Island version of Avatar Grove given provincial protection

A grove of giant, old-growth trees that has drawn thousands of tourists to Port Renfrew over the past two years will be protected by the province.

Times Colonist, February 17, 2012

Island version of Avatar Grove given provincial protection
Click for larger image

AFA photographer TJ Watt sits cradled in a giant redcedar in the Avatar Grove. This photo was taken during the hike when Watt and a friend first discovered the Grove in late 2009.

A grove of giant, old-growth trees that has drawn thousands of tourists to Port Renfrew over the past two years will be protected by the province.

Avatar Grove, a unique stand of centuries-old Douglas firs and red cedars, will be at the heart of an expanded, 59-hectare old-growth management area, Forests Minister Steve Thomson said Thursday.

"A lot of the requests that came in recognized the importance of the grove to the community," Thomson said in an interview.

"It's very good news for Vancouver Island."

Logging and mining are not permitted in old-growth management areas, but the designation is one step short of legislated protection given to parks.

The decision follows a public review period, with 232 out of 236 comments favouring protection.

The grove, with massive gnarled trees and an abundance of wildlife, gained public attention after being discovered by members of the Ancient Forest Alliance who gave it the Avatar nickname. Shortly after the initial visit in February 2010, the area was flagged for logging and a public campaign to save Avatar Grove gained steam. At that time only 24 per cent of the grove was in an old-growth management area.

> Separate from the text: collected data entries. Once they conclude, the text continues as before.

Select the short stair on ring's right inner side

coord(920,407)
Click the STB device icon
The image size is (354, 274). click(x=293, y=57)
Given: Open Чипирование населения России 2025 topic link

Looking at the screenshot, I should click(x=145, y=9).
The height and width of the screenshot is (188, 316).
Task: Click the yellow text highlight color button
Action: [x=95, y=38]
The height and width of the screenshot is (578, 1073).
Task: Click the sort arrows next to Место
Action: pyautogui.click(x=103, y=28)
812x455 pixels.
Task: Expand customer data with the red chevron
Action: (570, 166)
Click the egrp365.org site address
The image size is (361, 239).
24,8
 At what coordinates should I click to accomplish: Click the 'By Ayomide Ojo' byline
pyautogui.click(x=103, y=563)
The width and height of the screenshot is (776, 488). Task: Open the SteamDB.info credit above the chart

To the amazement of many residents of Port Renfrew, a community formerly based on logging, the big trees drew a steady stream of sightseers.

"I was shocked at the amount of people," said Rosie Betsworth, Port Renfrew Chamber of Commerce president.

Through last summer, at least a dozen people stopped daily at the Chamber of Commerce information booth asking about Avatar Grove. Tours run by the AFA drew up to 80 people each time. "We owe the Ancient Forest Alliance a big thank you for bringing Avatar into the public focus," Betsworth said.

Ken Wu, AFA co-founder, said the success of Avatar Grove as a tourist attraction will be watched in communities across the province.

"It is important that environmentalism has a component on how people can make revenues and have jobs," he said.

Wu and co-founder TJ Watt applauded the provincial protection, but would have preferred the stronger park designation. They want the government to stop all old-growth logging on Vancouver Island.

"Virtually all of the valley bottoms on southern Vancouver Island, where the biggest trees grow, have been logged," Watt said. "Our main goal is to see a new provincial plan to protect all of B.C's endangered old-growth forests and to ensure a sustainable second-growth industry instead."

Surrey-based Teal-Jones Group, which holds logging rights for Avatar Grove, will be compensated with 57 hectares removed from other old-growth management areas. That is a legal obligation to license holders, Thomson said.

But the AFA questions why compensation should be paid on publicly-owned Crown forests.

"The company does not own the land or the trees, all they have are access rights to the resource through their licence," Wu said.